▸ **WHAT TO DO**: The answer must consist of every line below containing "entry".

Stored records
=-=-=-=-=

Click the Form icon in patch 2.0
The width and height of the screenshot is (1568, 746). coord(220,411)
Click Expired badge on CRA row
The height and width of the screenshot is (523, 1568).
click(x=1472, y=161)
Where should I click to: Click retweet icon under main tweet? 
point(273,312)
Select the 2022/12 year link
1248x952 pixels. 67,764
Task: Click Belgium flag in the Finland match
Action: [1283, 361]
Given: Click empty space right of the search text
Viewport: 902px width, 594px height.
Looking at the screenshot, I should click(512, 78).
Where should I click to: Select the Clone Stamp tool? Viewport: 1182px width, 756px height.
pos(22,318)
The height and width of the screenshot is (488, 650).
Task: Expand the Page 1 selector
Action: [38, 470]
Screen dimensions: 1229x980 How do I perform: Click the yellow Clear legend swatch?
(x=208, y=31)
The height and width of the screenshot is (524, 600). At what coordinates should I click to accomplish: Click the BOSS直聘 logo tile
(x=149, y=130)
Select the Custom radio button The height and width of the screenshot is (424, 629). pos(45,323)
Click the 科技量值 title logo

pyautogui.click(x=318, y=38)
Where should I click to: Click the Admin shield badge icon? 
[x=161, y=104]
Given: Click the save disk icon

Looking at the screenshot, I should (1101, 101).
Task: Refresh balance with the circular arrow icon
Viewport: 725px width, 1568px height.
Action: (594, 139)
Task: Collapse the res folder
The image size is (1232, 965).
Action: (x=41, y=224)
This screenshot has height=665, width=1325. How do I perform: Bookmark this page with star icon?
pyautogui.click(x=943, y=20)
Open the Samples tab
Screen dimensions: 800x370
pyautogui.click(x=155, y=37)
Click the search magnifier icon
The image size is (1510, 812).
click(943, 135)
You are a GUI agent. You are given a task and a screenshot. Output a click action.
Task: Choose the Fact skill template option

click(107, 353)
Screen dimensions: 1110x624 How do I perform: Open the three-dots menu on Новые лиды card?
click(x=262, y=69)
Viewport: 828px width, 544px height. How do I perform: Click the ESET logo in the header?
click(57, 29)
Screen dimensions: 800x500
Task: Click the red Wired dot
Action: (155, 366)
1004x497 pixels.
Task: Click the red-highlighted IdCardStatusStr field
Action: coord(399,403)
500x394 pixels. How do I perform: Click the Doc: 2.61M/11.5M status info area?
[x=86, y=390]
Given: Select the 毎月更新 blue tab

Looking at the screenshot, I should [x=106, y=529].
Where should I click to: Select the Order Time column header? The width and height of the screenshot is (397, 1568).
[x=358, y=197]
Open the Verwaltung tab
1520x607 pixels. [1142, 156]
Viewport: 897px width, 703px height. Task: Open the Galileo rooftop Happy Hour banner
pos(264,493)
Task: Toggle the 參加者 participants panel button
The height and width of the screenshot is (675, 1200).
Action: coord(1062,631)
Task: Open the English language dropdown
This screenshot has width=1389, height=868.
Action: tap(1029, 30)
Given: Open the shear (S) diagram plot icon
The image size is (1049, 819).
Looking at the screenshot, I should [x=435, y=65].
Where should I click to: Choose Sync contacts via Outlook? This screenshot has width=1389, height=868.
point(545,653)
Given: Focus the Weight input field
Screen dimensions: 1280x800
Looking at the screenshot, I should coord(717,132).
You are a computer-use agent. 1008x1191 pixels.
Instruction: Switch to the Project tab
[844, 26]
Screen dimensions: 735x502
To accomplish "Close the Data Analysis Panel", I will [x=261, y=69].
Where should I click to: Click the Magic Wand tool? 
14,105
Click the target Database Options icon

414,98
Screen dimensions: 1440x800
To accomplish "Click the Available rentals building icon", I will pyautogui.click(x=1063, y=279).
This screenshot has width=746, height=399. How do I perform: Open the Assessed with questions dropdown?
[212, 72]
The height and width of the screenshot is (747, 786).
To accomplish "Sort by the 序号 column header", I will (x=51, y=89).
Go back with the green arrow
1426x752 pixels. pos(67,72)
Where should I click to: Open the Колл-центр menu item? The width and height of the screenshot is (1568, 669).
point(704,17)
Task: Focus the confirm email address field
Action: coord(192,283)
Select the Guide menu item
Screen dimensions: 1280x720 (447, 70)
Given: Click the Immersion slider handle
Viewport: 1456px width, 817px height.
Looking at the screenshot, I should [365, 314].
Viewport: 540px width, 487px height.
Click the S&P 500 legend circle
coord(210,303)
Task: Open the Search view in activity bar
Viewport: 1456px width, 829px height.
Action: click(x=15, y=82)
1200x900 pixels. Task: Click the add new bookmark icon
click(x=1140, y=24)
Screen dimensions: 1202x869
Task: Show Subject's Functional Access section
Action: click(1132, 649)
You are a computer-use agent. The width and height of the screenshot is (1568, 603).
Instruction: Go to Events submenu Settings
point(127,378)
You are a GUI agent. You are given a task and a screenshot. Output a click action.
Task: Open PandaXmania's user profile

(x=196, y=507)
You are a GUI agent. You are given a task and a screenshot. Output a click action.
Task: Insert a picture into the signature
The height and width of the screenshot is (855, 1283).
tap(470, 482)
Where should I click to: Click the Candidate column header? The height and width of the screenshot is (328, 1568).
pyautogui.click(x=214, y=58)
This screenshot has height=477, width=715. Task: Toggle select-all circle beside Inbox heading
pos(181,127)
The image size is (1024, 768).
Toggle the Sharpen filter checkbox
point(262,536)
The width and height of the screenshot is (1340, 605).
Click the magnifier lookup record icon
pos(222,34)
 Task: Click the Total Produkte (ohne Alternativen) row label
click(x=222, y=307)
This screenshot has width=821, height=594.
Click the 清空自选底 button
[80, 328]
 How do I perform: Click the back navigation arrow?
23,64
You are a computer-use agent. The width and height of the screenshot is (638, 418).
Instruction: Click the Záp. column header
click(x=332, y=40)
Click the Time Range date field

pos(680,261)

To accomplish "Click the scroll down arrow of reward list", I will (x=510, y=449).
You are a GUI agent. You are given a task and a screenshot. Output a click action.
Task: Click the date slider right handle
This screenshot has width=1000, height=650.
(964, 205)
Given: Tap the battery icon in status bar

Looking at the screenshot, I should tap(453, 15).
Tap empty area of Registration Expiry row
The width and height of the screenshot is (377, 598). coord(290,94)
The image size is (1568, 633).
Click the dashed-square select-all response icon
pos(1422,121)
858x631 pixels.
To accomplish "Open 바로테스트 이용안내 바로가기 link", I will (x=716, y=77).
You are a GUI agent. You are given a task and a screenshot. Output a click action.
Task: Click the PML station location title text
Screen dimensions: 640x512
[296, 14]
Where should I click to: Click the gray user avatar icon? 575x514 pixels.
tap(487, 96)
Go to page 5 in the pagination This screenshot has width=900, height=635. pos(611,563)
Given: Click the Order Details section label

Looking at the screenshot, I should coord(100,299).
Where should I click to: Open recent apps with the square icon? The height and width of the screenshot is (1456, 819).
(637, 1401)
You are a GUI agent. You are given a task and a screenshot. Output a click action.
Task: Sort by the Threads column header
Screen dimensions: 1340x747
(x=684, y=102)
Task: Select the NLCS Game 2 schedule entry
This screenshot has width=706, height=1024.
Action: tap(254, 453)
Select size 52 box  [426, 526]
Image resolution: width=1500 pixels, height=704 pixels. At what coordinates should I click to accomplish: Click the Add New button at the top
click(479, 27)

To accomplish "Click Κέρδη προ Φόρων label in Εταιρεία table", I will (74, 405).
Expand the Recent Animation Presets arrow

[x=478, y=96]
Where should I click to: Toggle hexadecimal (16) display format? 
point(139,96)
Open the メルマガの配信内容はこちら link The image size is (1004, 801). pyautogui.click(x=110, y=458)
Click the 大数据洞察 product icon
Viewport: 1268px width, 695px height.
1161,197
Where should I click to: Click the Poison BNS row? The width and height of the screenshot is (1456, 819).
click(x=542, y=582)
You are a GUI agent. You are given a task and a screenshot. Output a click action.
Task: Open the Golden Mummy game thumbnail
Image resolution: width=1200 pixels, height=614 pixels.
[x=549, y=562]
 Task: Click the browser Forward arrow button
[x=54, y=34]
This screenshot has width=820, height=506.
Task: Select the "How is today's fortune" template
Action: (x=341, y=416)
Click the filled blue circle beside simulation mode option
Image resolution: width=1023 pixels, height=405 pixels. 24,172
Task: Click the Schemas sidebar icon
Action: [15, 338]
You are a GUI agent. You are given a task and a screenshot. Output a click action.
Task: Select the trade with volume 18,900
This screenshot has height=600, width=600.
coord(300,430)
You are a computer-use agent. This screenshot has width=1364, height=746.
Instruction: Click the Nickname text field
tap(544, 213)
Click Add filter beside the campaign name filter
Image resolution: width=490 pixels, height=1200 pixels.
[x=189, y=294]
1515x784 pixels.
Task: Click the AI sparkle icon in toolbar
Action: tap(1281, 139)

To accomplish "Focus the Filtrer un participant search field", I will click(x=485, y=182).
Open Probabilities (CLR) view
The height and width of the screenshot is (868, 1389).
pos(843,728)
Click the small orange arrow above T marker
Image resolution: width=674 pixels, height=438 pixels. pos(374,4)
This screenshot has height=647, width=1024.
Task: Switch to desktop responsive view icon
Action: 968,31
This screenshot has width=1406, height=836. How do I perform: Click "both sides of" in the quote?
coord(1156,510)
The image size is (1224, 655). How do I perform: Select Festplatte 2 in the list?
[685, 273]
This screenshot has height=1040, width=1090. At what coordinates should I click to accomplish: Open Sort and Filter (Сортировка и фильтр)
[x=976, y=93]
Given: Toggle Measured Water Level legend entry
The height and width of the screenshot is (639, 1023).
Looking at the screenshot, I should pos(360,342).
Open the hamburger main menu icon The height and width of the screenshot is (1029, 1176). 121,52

=-=-=-=-=

▸ **RESULT OF THE EXERCISE**:
Task: Select the NLCS Game 2 schedule entry
Given: Toggle Measured Water Level legend entry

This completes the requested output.